紅〜kurenai〜




なんて色々考えているのに一向に向こうからの答えというか声が聞こえてこない。



聞こえてんのか?

まさか聞こえてないって事はないよな。


なら聞こえないフリ?



……あり得る。



この女だからあり得る。
いや俺とこの女の立ち位置の問題からしてあり得る。



俺としては何で見分けがついたかの理由だけ知る事が出来たならそれでいいんだけど、まあ仕方ないっちゃ仕方ないか。



いずれ知る事ができるならいいや。


そう思う俺は既にこの女を認めてしまっているらしい。



けれど何処までも往生際の悪い俺はその事実を認めたくなくて、邪見を振り払うように眠りの世界へと逃げようとする。



そんな俺に現実を突きつけるかのように、



「5時に–––」


なったら起こしてくれ。


という言葉はまた彼女の言葉によって遮られた。



「私にとってその質問の答えを出すことは難しい」



という言葉に。


何がどう難しいのか、何で難しいのか。気になることはたくさんある。

けれどチラリと横目で彼女を見れば多少困惑しながらも言葉を紡ごうとしているのが見て取れたので次の言葉を待とう、とアレコレ聞きたい気持ちをグッと堪えた。

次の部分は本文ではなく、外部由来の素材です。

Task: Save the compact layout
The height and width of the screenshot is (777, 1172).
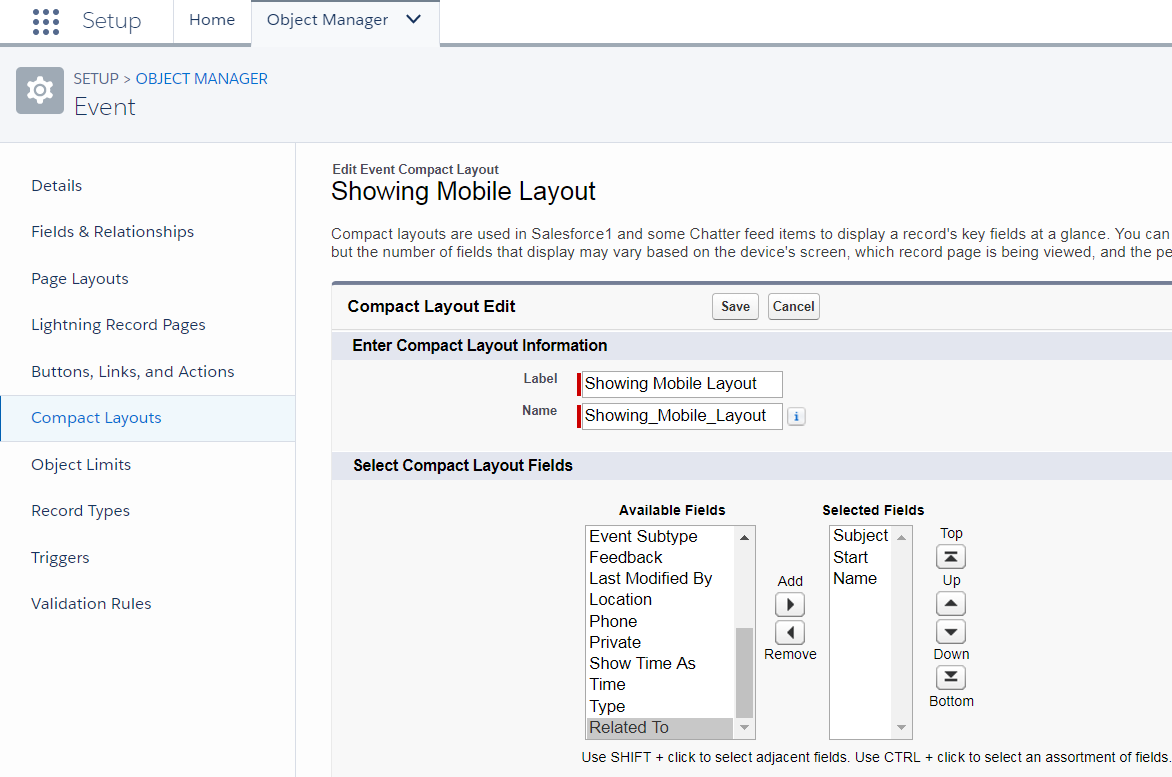Action: pos(735,307)
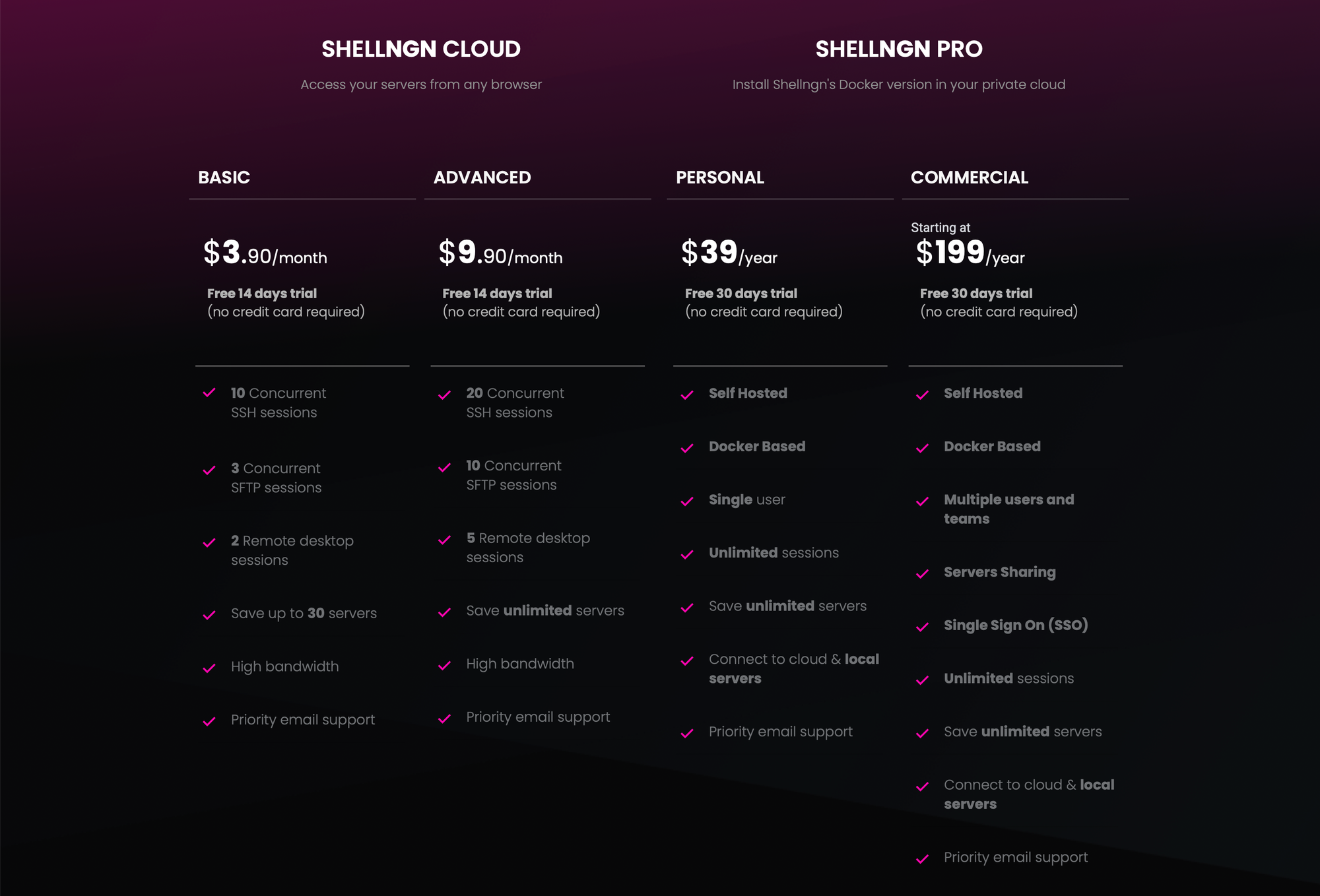Image resolution: width=1320 pixels, height=896 pixels.
Task: Click the SHELLNGN PRO title
Action: [x=898, y=49]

「何で貴方は仁人をパッと一瞬見ただけで仁人だと認識できるの?」



逆に返された質問はなんとも不思議な質問だった。


なんで認識できるか。

んなの、それぞれの特徴があって髪型髪色も個性的でもっと言ってしまえば性格だったり顔付だったり背丈だったりオーラだったり。


挙げたらキリがない。

人の”違い”というものは。


その違いが俺の頭の中に記憶している黒崎仁人という人物像と一致するから仁人なんだ。


でも仁人を見た時、髪型がこうで背丈はこの位で顔付はああで、なんてそんなことを一々考えない。



彼女の言うようにパッと一瞬で判断できる。


その1番の理由としては



「仁人が仁人だから」



これ以上の答えは出ない。


仁人が俺のよく知る黒崎仁人だからだ。


けれど、この答えが俺の疑問となんの関係を示すのかが全く予想が付かない。


再び静寂を取り戻した部屋には時計の針が進む音しか響かない。


風邪でやられた弱った身体と自らの身体にかかっている毛布の温かさのせいで睡魔が急激に俺を襲う。



これ以上答える気がないなら別に良い。

半分投げやり半分戸惑いの気持ちでそう自分の中で区切りをつけ俺の瞼が完全に閉じた時。




か細い声が静かな室内に響いた。





「それと同じよ。あんたがあんたで悠麻が悠麻だから」




”だから何故わかったなんて明確な理由はない”




それだけ言うと再度手元にある本に視線を戻した彼女。





目を閉じたままの俺はジワリと込み上げてくるものに戸惑いを隠せない。


ああもう本当に。


その予想外の言葉が女嫌いの俺の心をどれだけ掻き乱してるのかわかってんの?


「これ以上踏み込むな」って俺の中の警報が日に日に大きくなっていってる。



言葉にする事が苦手らしい彼女が「私にとって答えを出すことは難しい」とまで言っていたのに言葉を紡いだ。



その行動が俺の……獅子のメンバーを惑わせているってわかってんの?





少なからず、俺はコイツに惑わされている。
心の中を乱されまくっている。


女なんてと括って彼女を見ていた冷え切ってしまった俺の心がジワリと温かさを戻している。



俺がこんなに女という生き物と会話するとは思わなかった。


女と同じ空間に居て吐き気を催すことがないのは初めてだった。


女に対して嫌悪感を抱かないのも。













この女……サクラが、俺自身を見てくれた初めての女だからだ。

それと同時に、女に対して”嬉しい”という感情が俺の心の中に産まれた。